Volubile, farouche et très pressée, craignant le retour trop prompt du colonel, la cousine de Sinnamari continuait donc :

— Laissez-moi, Wat, laissez-moi ! (Philibert Wat trouvait que cette femme était en train de se livrer à des confidences inutiles)… Il faut que le comte sache que je n’ai point affaire, moi, dans les vieilles histoires de mon mari et de mon cousin !… L’action abominable de R. C. cache et prouve une vengeance !… Qui veut-il châtier ? Le colonel Régine, évidemment ! Sans quoi, il ne serait pas venu lui prendre mes enfants !… Je dis bien mes enfants pour que vous le lui répétiez, vous entendez, monsieur le comte !… Sa vengeance frappe à côté ! Mes enfants n’ont rien à voir, pas plus que moi, dans ce qui touche au colonel Régine ! La loi me force à habiter sous le même toit et à porter son nom, et c’est ce qui l’a trompé, votre R. C. !… S’il veut savoir qui sa vengeance atteint véritablement, qu’il vienne !… Amenez-le-nous, et qu’il me regarde, moi !… et qu’il le regarde, lui !…

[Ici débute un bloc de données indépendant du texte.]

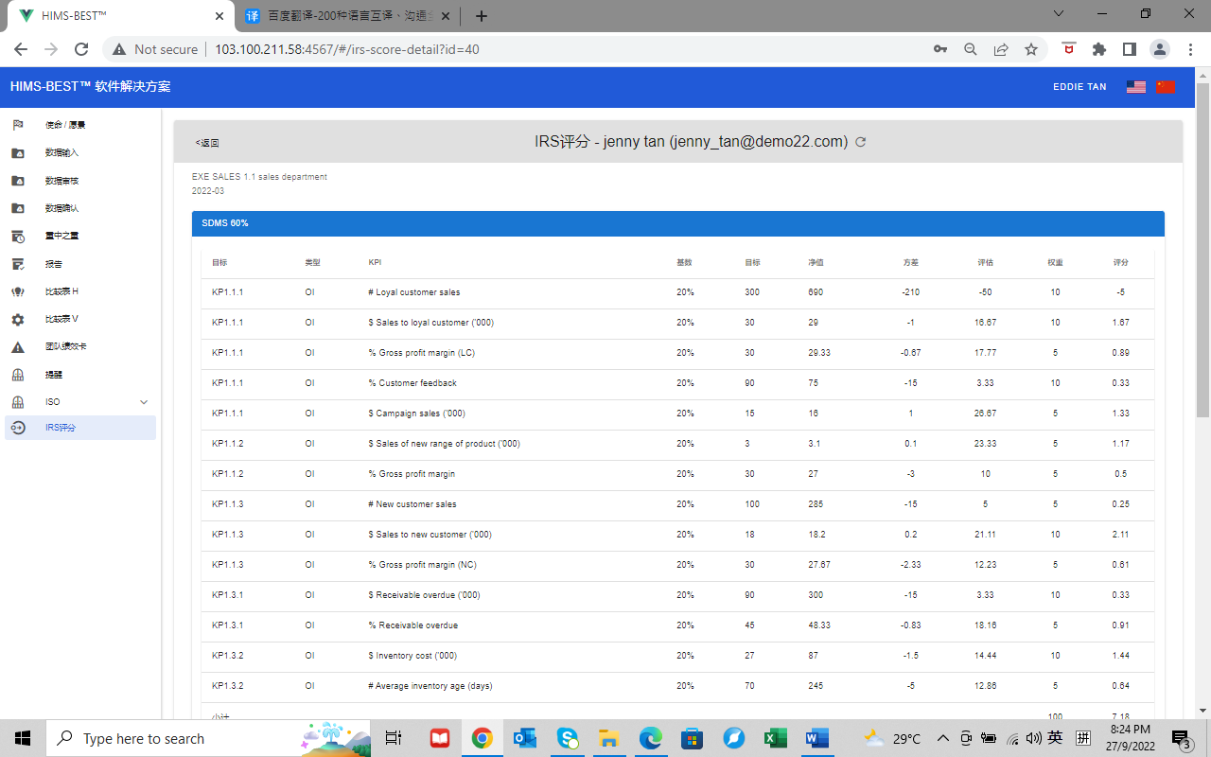The height and width of the screenshot is (757, 1211).
Task: Expand the ISO menu chevron in sidebar
Action: (144, 402)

Disant cela, la colonelle s’était retournée, tragique tendant le bras vers Philibert Wat.

Teramo-Girgenti avait compris, maintenant. Une ride plissa son front, et puis la sérénité la plus parfaite reconquit son calme visage, pendant que Philibert Wat se laissait retomber sur une chaise avec un geste de désolation définitive que l’on eût pu traduire par cette phrase : « Le sort en est jeté ! »

Quant à la colonelle, haletante encore de son aveu, elle attendait que Teramo-Girgenti parlât, lui donnât un mot d’espoir, et, comme il ne se pressait pas, elle lui dit :

— Et maintenant, monsieur, que pouvez-vous pour nous ?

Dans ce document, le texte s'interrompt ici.